Santé

La démence recule chez les personnes âgées : des chiffres qui invitent à l'espoir

Plusieurs études récentes montrent une diminution régulière de l'incidence de la démence chez les personnes âgées en Europe et aux États‑Unis, malgré le vieillissement démographique. Les chercheurs pointent des progrès en prévention et en prise en charge des facteurs de risque.

La démence recule chez les personnes âgées : des chiffres qui invitent à l'espoir
©Illustration IA Noémie Wéry / we-news.com

Des études récentes indiquent une baisse notable de l'incidence de la démence chez les personnes âgées dans plusieurs pays d'Europe et d'Amérique du Nord, une tendance qui bouleverse des prévisions antérieures pessimistes sur l'évolution de la maladie.

Des chiffres marquants

Un travail publié l'an dernier dans le Journal of the American Medical Association et mené par l'actuaire et chercheur Eric Stallard montre qu'au sein de la population américaine âgée, la proportion de personnes atteintes de démence a fortement diminué au fil des décennies. Selon cette étude, il y a 40 ans, 3 personnes sur 10 âgées de 85 à 89 ans vivaient avec une démence ; en 2024, ce chiffre est retombé à 1 sur 10.

« J'étais stupéfait », a reconnu Eric Stallard au sujet de ses premiers résultats.

Parallèlement, une étude coordonnée par Frank Wolters, du centre médical Erasmus de Rotterdam, portant sur près de 50 000 personnes et couvrant plusieurs pays d'Amérique du Nord et d'Europe, conclut à une baisse moyenne d'environ 13 % par décennie de la proportion de personnes âgées diagnostiquées avec une démence entre 1988 et 2015.

Des tendances observées sur plusieurs décennies

D'autres recherches de plus petite envergure confirment cette tendance. Les données de la Framingham Heart Study, qui suit plusieurs générations dans une communauté américaine, montrent une réduction d'environ 20 % des nouveaux cas de démence par décennie entre la fin des années 1970 et le début des années 2010.

Période / Étude Variation observée
40 ans (Stallard, JAMA) de 30 % à 10 % de prévalence chez les 85–89 ans
1988–2015 (Wolters et coll.) −13 % par décennie (6 pays)
Fin 1970s–début 2010s (Framingham) −20 % des nouveaux cas par décennie

Explications et limites

Les auteurs avancent plusieurs hypothèses pour expliquer cette amélioration : une meilleure prévention cardiovasculaire, une diminution de certains facteurs de risque (tabagisme, hypertension non contrôlée), de meilleurs niveaux d'éducation et un accès plus large aux soins.

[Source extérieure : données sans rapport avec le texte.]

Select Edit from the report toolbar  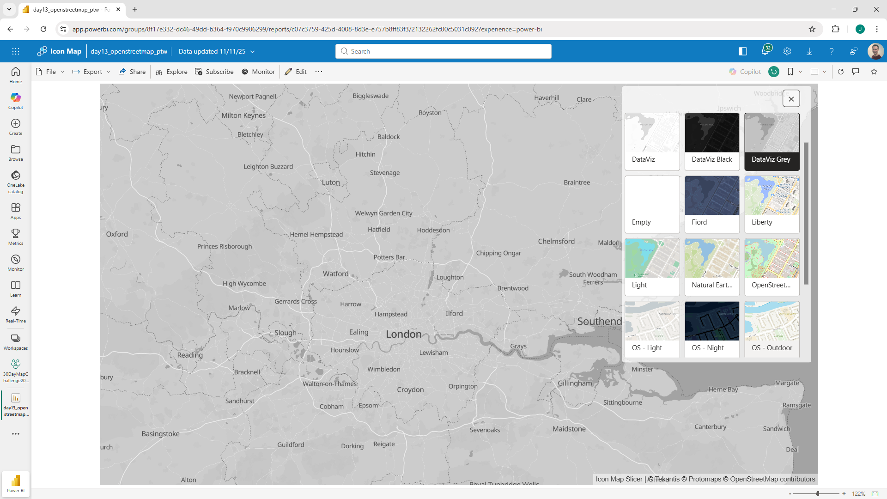coord(296,72)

Toutefois, les études pointent aussi des limites méthodologiques et la variabilité selon les pays et les cohortes étudiées.

  • Amélioration du contrôle des facteurs cardiovasculaires (hypertension, diabète, hypercholestérolémie) ;
  • Meilleure éducation et stimulation cognitive tout au long de la vie ;
  • Accès aux soins et dépistage plus précoce.

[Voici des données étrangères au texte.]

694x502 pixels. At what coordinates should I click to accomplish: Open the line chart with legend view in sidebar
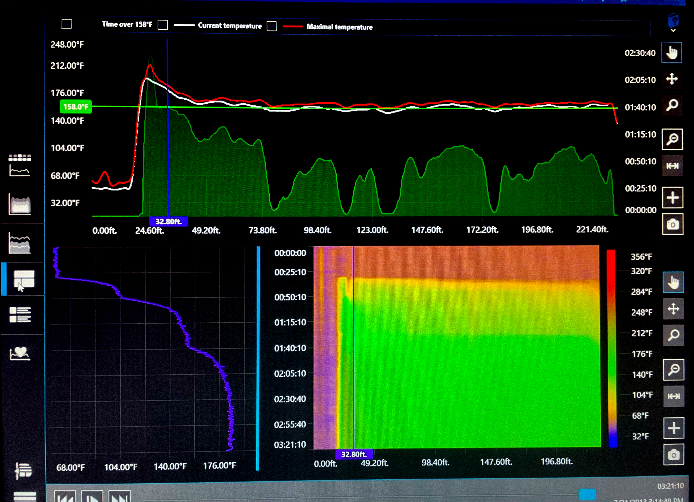click(20, 165)
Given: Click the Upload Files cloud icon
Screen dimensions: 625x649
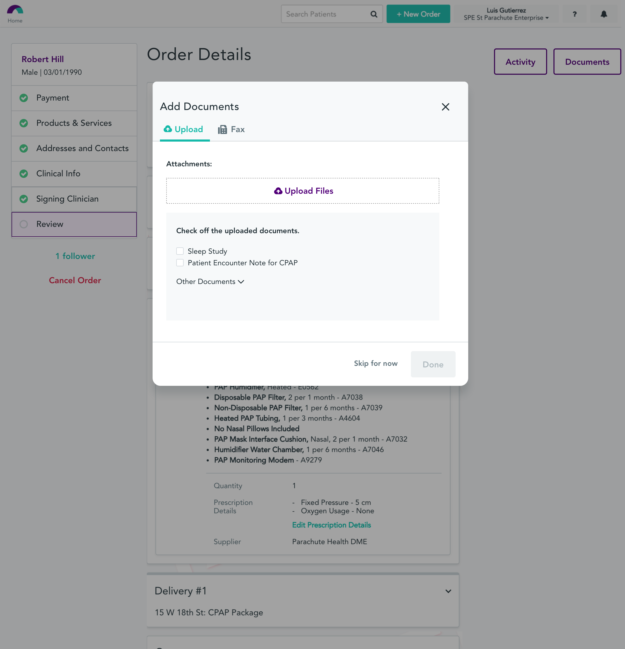Looking at the screenshot, I should click(x=278, y=191).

Les chercheurs insistent sur le fait que la prévalence totale de la démence peut néanmoins augmenter du fait du vieillissement démographique : si l'incidence (le risque individuel) diminue, le nombre absolu de personnes atteintes dans la population peut croître parce que la proportion de personnes très âgées augmente.

Conséquences pour la planification des soins

Pour les autorités de santé publique, ces résultats constituent à la fois une confirmation que la prévention et la prise en charge des facteurs de risque ont un effet tangible, et un signal d'alerte : la diminution du taux d'incidence n'annule pas les besoins futurs en soins gériatriques, en soutien aux aidants et en structures adaptées. Les décideurs belges, comme leurs homologues européens, devront donc continuer d'investir dans :

  • la prévention primaire (contrôle des facteurs cardio‑métaboliques, campagnes de santé publique) ;
  • le dépistage et l'accès aux diagnostics spécialisés ;
  • les services de soutien aux personnes atteintes et à leurs proches.

En synthèse, les travaux récents publiés dans des revues internationales et coordonnés par des centres de recherche reconnus apportent une note d'optimisme : la lutte contre la démence progresse. Reste à transformer ces gains épidémiologiques en politiques durables pour répondre à l'évolution démographique et garantir une prise en charge de qualité pour toutes les personnes concernées.